鲁迅先生曾说:“面具戴的太久,便会长到脸上,再想摘下来,除非伤筋动骨扒皮。”
我觉得自己便是戴了很久的面具,早就已经不能将它摘下来,我在开心的和他们一起聊天,夸奖他们,但也许自己心里有时却并不认同自己所说的,这是我学习的功课,社交。可当自己一个人时,我就开始幻想能够去到一个小山顶,有一个毛坯房,自己生活在那里,每天的事情就是看自己喜欢的书,做家活,什么与人相处,应该说什么话,通通都不用考虑,像《月亮与六便士》中的思特里克兰德一般,他沉迷于他的画作,我沉迷于我的世界中。在自己世界中,我想问问药家鑫,后悔吗?还想问是不是觉得这个世界对于他太过于不堪了?我想问问仓央嘉措,那时候在青海发生了什么?“末生娘”是什么意思?我们又是不是对他有所误解呢?

◆ 任务要求
1. 请将短文中以“我觉得自己便是戴了很久的面具”开头的段落改写成更简短的列表，保留主要内容。
2. 根据短文，作者将自己比作哪部作品中的哪个人物？
3. 请抄写短文中从含有“我觉得自己便是戴了很久的面具”的字句开始、到“我们又是不是对他有所误解呢?”结束的部分。

词语与元素定位条目:
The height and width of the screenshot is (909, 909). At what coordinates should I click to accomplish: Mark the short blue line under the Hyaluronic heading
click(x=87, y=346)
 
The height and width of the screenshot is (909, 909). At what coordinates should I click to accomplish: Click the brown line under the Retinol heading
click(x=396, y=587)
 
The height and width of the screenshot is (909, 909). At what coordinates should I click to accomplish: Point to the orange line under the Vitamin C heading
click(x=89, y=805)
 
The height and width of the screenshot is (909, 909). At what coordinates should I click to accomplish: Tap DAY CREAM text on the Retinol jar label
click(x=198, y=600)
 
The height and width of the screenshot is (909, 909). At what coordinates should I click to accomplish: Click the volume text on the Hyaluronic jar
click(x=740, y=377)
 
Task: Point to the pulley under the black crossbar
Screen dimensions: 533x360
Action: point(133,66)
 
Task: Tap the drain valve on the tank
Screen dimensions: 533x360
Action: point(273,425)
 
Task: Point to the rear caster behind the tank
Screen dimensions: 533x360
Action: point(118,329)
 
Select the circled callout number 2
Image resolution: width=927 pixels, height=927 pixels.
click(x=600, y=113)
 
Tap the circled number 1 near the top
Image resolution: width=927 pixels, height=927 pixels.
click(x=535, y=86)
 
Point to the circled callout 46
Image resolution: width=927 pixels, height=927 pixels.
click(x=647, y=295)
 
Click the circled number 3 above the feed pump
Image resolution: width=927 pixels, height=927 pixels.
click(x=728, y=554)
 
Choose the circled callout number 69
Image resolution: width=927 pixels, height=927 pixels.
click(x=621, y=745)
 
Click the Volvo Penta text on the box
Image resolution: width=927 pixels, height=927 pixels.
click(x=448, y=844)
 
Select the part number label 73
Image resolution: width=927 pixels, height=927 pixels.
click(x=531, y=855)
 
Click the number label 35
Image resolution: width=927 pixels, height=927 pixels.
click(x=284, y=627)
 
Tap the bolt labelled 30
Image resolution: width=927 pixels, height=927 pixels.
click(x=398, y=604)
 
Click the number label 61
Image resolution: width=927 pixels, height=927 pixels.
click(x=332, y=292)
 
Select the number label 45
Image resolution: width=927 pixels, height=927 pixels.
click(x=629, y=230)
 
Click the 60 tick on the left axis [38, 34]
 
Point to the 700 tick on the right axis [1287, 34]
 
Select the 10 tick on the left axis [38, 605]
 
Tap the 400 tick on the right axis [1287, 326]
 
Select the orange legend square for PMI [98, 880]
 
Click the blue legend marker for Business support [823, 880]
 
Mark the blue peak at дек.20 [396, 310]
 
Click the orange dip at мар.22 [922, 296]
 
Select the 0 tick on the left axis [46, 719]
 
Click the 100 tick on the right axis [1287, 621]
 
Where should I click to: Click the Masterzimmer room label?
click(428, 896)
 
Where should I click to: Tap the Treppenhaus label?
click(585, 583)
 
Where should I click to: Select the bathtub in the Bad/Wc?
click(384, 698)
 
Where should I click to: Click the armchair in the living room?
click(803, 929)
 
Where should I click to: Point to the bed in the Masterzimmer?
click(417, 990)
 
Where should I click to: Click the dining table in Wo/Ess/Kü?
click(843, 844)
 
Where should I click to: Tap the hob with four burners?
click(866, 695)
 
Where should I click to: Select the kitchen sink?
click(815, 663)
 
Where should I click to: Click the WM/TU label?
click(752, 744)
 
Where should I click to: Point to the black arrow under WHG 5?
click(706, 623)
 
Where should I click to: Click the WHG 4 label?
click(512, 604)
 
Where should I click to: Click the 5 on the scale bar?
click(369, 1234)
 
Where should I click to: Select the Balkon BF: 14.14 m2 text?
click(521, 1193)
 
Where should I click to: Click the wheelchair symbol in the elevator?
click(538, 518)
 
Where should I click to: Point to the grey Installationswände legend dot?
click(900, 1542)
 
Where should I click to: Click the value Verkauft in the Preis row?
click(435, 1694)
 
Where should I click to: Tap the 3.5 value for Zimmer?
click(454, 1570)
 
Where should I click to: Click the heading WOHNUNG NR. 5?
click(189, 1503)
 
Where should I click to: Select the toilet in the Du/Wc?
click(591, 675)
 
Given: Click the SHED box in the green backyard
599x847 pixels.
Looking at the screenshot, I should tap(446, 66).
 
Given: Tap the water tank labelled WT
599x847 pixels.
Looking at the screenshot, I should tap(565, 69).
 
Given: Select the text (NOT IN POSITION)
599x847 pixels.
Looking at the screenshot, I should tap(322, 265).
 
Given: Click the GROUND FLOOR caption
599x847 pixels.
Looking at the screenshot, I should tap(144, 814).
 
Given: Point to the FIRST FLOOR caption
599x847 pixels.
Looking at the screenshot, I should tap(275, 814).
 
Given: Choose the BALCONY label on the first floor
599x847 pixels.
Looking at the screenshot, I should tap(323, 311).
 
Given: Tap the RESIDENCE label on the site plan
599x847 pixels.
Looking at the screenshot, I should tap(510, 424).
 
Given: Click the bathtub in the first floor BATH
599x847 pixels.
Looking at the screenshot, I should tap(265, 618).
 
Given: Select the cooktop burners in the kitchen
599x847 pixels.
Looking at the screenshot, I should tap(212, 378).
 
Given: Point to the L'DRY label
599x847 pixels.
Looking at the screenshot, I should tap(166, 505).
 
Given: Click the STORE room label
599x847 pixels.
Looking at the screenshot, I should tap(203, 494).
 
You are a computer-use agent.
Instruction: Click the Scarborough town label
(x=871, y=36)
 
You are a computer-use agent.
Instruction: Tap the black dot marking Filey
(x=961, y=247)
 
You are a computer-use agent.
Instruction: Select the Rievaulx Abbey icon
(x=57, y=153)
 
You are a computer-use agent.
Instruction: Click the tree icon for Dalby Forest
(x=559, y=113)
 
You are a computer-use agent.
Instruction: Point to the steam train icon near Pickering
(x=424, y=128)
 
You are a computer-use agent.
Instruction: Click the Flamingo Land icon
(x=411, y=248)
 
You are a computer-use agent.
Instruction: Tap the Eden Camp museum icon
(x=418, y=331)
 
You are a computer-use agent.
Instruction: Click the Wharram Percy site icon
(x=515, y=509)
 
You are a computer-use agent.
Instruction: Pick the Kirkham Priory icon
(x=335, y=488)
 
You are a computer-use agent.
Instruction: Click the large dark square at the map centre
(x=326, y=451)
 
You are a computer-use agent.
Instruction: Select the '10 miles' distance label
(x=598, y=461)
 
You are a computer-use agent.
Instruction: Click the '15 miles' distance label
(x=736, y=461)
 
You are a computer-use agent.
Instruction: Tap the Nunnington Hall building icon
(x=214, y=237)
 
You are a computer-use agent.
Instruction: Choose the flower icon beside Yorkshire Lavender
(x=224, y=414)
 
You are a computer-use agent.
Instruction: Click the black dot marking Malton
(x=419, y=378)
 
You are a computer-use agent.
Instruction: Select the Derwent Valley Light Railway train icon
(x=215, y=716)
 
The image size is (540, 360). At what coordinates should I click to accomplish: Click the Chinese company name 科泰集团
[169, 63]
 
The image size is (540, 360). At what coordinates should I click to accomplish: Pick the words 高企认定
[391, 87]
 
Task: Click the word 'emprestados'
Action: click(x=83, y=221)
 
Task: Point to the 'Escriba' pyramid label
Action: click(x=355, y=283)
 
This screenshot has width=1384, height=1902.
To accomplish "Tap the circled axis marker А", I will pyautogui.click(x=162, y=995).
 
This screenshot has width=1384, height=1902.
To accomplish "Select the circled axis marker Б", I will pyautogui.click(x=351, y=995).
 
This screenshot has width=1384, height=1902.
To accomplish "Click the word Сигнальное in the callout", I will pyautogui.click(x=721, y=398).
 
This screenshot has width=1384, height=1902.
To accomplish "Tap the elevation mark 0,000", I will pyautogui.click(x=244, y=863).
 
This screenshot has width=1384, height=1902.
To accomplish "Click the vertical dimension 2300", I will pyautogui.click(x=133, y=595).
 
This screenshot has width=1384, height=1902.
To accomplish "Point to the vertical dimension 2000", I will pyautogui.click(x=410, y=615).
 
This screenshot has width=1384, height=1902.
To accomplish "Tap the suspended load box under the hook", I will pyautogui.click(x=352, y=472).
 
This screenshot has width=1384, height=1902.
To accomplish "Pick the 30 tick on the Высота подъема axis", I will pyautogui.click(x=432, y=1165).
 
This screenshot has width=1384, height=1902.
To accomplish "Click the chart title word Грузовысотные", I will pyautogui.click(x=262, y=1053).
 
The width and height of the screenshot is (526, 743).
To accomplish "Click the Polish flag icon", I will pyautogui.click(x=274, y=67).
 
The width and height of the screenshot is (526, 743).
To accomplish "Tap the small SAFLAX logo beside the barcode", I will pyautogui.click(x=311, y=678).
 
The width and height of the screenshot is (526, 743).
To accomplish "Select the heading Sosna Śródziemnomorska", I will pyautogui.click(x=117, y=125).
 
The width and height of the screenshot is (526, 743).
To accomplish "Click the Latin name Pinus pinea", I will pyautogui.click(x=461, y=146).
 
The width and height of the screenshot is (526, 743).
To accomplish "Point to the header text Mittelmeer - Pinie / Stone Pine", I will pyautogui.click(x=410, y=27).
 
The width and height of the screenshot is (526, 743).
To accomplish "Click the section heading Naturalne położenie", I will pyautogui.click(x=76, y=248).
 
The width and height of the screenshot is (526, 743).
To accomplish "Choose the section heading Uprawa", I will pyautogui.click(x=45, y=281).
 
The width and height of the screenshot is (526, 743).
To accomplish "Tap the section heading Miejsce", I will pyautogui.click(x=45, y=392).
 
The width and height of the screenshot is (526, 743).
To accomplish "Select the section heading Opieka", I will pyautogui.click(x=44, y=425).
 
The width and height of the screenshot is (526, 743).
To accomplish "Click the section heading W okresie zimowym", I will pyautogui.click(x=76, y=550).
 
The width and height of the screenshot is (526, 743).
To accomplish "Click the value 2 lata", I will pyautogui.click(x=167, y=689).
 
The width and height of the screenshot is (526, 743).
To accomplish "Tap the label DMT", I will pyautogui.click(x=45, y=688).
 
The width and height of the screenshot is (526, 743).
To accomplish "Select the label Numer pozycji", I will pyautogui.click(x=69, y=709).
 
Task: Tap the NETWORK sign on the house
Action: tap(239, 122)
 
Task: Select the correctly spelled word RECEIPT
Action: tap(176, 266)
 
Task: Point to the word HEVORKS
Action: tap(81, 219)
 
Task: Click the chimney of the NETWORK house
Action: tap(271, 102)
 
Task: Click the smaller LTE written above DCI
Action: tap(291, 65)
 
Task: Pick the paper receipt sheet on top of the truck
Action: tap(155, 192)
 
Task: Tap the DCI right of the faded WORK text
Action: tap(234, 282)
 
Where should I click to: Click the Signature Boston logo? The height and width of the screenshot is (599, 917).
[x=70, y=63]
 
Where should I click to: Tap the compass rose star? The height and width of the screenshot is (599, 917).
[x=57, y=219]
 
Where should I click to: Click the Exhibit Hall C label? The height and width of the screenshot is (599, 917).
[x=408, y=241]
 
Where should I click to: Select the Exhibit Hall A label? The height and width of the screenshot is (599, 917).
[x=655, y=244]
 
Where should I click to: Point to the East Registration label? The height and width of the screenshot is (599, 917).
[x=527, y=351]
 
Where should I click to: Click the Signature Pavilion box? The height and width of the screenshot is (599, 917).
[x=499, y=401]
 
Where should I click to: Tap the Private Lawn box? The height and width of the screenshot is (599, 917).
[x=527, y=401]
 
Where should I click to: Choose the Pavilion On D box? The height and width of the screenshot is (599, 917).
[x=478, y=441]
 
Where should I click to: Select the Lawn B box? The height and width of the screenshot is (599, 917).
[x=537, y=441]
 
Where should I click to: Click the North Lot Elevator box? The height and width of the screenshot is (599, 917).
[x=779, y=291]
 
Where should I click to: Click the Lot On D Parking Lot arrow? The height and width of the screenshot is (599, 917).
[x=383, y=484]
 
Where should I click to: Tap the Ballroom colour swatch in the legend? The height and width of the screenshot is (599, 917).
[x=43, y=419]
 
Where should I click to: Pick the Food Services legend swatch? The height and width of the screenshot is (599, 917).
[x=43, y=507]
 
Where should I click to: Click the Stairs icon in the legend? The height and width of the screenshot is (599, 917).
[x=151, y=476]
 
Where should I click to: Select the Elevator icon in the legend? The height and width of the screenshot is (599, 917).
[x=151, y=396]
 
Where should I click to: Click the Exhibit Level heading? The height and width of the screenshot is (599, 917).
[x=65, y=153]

◆ 各题答案
1.
- 作者觉得自己戴面具太久，已无法摘下。
- 社交时开心地与人聊天、夸奖他人，但心里有时并不认同自己所说的话，这是作者学习的功课。
- 独处时幻想住在小山顶的毛坯房里，每天看喜欢的书、做家务，不必考虑与人相处和该说什么话。
- 像《月亮与六便士》中沉迷于画作的思特里克兰德一样，作者沉迷于自己的世界。
- 在自己的世界里，作者想问药家鑫是否后悔，是否觉得这个世界对他太过不堪。
- 作者还想问仓央嘉措当时在青海发生了什么，“末生娘”是什么意思，我们是否对他有所误解。

2. 《月亮与六便士》中的思特里克兰德。

3.
我觉得自己便是戴了很久的面具,早就已经不能将它摘下来,我在开心的和他们一起聊天,夸奖他们,但也许自己心里有时却并不认同自己所说的,这是我学习的功课,社交。可当自己一个人时,我就开始幻想能够去到一个小山顶,有一个毛坯房,自己生活在那里,每天的事情就是看自己喜欢的书,做家活,什么与人相处,应该说什么话,通通都不用考虑,像《月亮与六便士》中的思特里克兰德一般,他沉迷于他的画作,我沉迷于我的世界中。在自己世界中,我想问问药家鑫,后悔吗?还想问是不是觉得这个世界对于他太过于不堪了?我想问问仓央嘉措,那时候在青海发生了什么?“末生娘”是什么意思?我们又是不是对他有所误解呢?